What is expected >>
All that is needed is each line of the entries holding the word "computer", copied as it stands.

Pixel coordinate grounding data
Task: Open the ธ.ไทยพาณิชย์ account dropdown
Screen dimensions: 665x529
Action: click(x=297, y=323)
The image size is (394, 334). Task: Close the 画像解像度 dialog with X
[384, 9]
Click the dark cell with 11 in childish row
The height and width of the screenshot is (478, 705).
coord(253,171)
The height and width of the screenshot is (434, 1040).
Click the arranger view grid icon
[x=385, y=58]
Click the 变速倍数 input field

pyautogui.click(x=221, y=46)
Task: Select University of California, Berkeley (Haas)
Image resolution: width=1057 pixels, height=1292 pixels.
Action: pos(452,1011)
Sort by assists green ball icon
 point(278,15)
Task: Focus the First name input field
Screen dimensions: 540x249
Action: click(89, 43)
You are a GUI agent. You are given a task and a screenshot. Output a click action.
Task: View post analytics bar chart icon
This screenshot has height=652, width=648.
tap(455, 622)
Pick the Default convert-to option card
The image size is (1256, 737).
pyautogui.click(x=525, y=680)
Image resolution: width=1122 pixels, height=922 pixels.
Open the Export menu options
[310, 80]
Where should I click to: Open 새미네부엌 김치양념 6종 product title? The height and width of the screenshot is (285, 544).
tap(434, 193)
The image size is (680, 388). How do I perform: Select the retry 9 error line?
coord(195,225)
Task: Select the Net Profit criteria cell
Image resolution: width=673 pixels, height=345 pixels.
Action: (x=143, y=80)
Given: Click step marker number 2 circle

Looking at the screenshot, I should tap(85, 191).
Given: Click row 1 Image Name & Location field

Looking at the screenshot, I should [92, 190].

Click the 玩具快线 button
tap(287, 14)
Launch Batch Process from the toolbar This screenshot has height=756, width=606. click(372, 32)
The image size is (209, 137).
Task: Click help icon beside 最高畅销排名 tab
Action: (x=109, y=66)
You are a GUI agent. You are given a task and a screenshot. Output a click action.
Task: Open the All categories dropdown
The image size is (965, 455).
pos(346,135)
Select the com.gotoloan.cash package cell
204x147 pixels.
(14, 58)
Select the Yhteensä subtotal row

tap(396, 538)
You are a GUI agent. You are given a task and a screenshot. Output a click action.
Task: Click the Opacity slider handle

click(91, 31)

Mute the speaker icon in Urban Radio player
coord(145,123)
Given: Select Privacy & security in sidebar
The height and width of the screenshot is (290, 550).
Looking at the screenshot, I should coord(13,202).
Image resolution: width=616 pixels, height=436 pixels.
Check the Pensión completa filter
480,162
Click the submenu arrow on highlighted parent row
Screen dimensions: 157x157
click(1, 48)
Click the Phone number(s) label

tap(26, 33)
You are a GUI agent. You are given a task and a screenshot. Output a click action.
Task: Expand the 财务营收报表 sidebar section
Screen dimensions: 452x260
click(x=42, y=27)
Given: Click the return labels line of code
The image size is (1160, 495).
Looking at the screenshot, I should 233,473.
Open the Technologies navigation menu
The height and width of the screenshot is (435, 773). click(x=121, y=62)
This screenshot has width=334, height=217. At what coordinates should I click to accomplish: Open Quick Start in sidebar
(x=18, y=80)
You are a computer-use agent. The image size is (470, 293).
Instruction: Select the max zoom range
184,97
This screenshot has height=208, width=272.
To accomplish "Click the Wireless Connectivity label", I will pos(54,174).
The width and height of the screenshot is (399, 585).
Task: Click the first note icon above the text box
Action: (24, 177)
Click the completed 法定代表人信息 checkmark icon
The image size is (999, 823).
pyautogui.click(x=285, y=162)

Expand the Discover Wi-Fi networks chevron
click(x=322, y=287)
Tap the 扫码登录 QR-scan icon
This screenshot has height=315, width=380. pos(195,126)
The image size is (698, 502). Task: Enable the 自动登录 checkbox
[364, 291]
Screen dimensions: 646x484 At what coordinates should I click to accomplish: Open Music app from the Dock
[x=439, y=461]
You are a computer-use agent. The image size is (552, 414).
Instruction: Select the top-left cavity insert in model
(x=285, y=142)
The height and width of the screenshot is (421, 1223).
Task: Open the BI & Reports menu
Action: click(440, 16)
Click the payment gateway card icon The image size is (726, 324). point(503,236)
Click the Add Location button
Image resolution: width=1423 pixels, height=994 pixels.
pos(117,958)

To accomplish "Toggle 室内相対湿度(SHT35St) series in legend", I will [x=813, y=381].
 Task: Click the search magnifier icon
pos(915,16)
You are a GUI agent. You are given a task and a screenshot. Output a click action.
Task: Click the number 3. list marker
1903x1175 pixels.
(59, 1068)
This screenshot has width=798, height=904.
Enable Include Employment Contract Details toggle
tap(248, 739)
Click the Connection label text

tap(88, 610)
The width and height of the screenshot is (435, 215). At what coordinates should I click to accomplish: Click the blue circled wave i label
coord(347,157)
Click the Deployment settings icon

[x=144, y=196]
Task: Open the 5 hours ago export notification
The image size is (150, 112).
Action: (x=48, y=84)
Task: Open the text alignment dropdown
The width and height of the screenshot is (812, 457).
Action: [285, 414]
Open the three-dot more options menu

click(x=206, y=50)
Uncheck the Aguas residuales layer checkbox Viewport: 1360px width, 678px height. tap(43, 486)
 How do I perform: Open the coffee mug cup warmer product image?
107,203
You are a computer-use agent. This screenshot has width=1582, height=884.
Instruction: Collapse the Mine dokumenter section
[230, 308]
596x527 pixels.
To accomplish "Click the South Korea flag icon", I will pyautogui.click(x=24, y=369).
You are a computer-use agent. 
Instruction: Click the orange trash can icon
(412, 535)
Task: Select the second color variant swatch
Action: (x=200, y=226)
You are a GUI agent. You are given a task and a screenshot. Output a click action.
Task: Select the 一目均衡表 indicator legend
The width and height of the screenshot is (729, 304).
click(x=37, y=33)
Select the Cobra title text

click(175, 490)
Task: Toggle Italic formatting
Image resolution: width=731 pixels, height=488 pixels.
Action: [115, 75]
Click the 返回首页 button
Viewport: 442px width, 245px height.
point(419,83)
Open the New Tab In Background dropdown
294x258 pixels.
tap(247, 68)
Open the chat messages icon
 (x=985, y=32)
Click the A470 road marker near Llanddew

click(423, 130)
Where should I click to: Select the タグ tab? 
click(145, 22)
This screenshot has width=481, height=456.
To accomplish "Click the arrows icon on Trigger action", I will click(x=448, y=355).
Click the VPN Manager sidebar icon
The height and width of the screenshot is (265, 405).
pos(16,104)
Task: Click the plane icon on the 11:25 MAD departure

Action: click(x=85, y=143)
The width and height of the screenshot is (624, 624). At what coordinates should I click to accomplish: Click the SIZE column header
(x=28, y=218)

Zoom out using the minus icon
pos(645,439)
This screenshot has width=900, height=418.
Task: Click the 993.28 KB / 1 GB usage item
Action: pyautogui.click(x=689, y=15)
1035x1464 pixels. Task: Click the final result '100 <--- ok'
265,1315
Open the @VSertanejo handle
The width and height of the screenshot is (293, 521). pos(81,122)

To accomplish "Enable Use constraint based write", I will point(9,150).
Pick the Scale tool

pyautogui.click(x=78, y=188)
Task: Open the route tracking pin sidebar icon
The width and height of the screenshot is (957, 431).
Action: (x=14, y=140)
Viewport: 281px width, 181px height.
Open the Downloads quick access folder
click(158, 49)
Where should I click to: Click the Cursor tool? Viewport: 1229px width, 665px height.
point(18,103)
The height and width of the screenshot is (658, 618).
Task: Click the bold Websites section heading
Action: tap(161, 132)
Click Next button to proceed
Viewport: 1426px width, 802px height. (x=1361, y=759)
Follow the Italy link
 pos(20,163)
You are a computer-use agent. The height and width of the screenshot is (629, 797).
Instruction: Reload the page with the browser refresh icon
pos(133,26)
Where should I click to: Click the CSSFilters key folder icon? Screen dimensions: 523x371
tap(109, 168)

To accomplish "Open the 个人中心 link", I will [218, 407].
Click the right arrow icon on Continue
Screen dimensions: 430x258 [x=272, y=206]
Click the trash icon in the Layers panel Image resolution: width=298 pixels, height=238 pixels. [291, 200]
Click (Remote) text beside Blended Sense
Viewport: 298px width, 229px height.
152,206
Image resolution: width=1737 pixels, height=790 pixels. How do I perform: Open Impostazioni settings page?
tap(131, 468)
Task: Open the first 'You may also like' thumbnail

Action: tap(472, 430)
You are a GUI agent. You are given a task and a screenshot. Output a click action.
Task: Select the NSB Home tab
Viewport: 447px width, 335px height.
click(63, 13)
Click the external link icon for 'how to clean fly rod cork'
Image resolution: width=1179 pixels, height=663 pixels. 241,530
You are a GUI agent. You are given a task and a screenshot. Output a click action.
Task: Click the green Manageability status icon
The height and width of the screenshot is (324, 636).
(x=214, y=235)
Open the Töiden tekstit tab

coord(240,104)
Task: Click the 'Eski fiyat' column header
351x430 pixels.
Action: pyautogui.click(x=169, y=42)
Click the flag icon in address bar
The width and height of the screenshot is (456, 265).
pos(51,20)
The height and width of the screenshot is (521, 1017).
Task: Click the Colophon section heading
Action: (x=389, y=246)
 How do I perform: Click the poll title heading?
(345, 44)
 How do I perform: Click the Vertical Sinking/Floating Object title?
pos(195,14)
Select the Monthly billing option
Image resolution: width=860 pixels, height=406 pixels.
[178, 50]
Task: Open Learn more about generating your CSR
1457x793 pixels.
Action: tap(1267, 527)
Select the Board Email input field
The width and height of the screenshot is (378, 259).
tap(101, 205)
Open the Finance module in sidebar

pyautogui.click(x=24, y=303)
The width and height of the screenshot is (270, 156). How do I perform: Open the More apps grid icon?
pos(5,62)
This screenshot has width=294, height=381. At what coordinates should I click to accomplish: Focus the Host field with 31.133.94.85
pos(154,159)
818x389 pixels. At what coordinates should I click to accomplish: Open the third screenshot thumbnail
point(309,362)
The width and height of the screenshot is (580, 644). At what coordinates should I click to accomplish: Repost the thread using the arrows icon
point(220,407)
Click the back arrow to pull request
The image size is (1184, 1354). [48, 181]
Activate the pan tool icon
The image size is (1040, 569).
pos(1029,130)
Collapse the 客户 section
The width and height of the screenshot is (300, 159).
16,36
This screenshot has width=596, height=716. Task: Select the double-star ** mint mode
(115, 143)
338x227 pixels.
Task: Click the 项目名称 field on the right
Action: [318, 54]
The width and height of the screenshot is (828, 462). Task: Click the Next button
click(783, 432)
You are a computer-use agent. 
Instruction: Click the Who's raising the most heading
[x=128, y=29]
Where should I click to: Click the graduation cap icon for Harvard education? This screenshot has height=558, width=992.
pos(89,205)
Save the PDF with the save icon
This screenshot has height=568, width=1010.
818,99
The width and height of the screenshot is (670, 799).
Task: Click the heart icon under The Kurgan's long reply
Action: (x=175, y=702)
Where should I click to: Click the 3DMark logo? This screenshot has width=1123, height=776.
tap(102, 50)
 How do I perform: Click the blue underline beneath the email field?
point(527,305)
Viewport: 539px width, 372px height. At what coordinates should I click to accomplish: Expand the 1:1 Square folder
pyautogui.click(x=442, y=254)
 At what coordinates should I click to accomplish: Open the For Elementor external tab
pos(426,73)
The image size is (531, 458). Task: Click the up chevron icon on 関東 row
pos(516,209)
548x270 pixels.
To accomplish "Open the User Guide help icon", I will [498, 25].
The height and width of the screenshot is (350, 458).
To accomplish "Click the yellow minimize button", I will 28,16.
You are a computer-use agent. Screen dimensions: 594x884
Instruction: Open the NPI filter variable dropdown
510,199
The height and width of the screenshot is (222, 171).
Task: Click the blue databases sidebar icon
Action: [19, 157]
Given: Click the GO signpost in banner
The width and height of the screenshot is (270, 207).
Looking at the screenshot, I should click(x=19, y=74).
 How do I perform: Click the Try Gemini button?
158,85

Written solution >>
You are a computer-use agent. The image size is (470, 293).
You are a computer-use agent. The image size is (552, 414).
You are a computer-use agent. This screenshot has width=1582, height=884.
You are a computer-use agent. 
You are a computer-use agent. The height and width of the screenshot is (629, 797).
You are a computer-use agent. 
You are a computer-use agent. Screen dimensions: 594x884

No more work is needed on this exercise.